Is the internationalization of personnel a positive factor in the competitive market?

Certainly, within our company, we have a diverse workforce representing ten different nationalities, including employees from Hungary, Poland, Croatia, and Turkey. We greatly value the existing expertise within our team, particularly when it comes to navigating foreign markets.

“When it comes to assembly, we rely on our own personnel.”

If you could provide guidance to smaller companies, what key factors should they consider right from the beginning when embarking on international business ventures?

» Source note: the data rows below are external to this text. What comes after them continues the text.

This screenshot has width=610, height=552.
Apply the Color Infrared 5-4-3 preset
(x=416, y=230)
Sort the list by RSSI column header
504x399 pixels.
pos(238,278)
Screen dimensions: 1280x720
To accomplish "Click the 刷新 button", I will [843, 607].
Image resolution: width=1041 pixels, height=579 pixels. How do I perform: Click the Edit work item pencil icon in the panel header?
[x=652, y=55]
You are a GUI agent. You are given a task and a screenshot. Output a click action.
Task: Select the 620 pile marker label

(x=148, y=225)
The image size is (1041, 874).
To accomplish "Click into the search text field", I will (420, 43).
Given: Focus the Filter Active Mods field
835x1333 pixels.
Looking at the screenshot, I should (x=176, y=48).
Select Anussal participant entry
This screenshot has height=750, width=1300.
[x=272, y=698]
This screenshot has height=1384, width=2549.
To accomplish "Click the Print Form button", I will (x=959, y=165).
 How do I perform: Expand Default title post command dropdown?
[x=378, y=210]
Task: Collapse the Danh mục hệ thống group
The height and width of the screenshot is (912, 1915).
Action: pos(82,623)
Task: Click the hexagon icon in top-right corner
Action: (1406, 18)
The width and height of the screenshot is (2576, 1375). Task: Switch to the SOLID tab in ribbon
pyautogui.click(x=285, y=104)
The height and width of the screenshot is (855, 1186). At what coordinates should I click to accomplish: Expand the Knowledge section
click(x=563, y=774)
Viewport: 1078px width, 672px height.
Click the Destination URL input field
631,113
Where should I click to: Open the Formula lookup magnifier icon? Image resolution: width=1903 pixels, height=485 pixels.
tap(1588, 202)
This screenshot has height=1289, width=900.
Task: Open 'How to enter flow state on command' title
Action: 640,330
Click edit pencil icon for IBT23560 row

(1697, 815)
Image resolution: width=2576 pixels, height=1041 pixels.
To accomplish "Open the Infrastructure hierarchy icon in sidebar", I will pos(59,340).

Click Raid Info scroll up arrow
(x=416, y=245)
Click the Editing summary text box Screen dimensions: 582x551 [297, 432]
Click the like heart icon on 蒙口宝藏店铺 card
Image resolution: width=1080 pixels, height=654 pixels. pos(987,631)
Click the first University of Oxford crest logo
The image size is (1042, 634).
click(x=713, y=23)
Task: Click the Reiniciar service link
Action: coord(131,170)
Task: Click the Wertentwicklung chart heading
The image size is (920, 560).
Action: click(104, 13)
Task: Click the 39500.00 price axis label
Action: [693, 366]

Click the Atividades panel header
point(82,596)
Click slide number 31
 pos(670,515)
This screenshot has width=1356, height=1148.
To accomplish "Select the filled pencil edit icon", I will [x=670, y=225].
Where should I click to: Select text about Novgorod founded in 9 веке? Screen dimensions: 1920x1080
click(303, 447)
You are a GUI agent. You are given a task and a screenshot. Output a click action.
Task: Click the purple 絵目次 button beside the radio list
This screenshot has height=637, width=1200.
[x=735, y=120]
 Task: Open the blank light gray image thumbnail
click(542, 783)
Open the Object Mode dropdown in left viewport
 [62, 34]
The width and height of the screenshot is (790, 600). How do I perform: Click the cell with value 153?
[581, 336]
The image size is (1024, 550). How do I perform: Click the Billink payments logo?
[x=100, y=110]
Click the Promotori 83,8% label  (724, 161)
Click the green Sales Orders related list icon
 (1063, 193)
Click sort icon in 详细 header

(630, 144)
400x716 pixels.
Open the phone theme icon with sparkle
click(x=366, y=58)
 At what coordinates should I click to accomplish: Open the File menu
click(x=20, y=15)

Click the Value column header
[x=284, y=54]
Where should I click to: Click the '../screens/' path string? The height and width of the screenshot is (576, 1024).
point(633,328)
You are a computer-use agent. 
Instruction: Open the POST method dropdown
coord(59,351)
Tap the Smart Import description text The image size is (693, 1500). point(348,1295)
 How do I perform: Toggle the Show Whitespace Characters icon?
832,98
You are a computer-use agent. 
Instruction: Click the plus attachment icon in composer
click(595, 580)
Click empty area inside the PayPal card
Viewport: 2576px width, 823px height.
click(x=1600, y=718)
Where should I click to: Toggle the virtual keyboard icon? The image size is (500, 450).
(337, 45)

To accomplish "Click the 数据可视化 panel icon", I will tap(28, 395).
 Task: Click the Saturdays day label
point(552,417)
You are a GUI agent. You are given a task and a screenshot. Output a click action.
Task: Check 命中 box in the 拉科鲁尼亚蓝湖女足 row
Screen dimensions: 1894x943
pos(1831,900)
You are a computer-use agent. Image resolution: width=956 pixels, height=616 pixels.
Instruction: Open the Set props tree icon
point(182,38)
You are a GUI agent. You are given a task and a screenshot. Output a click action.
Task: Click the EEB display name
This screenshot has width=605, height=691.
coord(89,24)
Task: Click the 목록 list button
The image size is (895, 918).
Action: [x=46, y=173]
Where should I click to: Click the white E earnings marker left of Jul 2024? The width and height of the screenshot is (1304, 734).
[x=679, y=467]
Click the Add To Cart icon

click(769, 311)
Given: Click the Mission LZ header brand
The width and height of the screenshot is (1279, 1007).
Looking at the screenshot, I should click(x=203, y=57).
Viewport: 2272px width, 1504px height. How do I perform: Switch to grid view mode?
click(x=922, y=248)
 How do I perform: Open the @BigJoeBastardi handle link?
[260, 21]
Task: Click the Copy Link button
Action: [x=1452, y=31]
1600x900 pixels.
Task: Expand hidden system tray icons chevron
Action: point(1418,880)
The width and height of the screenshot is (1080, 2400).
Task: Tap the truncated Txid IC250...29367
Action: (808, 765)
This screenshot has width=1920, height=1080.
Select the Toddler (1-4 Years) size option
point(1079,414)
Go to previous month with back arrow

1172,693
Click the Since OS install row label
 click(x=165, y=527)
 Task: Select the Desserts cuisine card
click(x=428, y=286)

I highly recommend that newcomers proactively engage with knowledgeable partners, such as trade chambers, who possess expertise in international affairs and are well-versed in official, tax, and customs requirements. Additionally, it is advisable to assess the need for on-site expertise, such as hiring freelancers or construction managers working abroad. Lack of familiarity with cultural differences and customs can lead to potential pitfalls. Therefore, my recommendation is to initiate international business ventures by partnering with experienced individuals or organizations and learning the ropes together.

Are there any specific markets that you consider as dream opportunities where you aspire to undertake projects in the future?

To be completely honest, Central Europe would suffice for us as we have already established a strong foothold in that region. Nonetheless, markets like the Arabian Peninsula, where we have previous experience and where the purchasing power is significant, still hold appeal. However, these markets present various challenges, and in comparison, projects within the European market are more within our grasp. This is precisely why we established our own company in Aarau five years ago, as Switzerland serves as the ideal foreign market for us.

“My recommendation is to initiate international business ventures by collaborating with experienced partners and embark on the journey of learning together”.

What, in your opinion, are effective measures to promote foreign trade?

We have experienced positive outcomes through delegation trips and participating in joint stands organized by Handwerk International and bw-i. I highly recommend these instruments and programs, as they offer cost-effective and low-risk opportunities to leverage diverse networks and gain firsthand insights on the ground.

Metallart places a strong emphasis on promoting expertise by relying on specialists from within the company and making substantial investments in the training and professional development of its international team.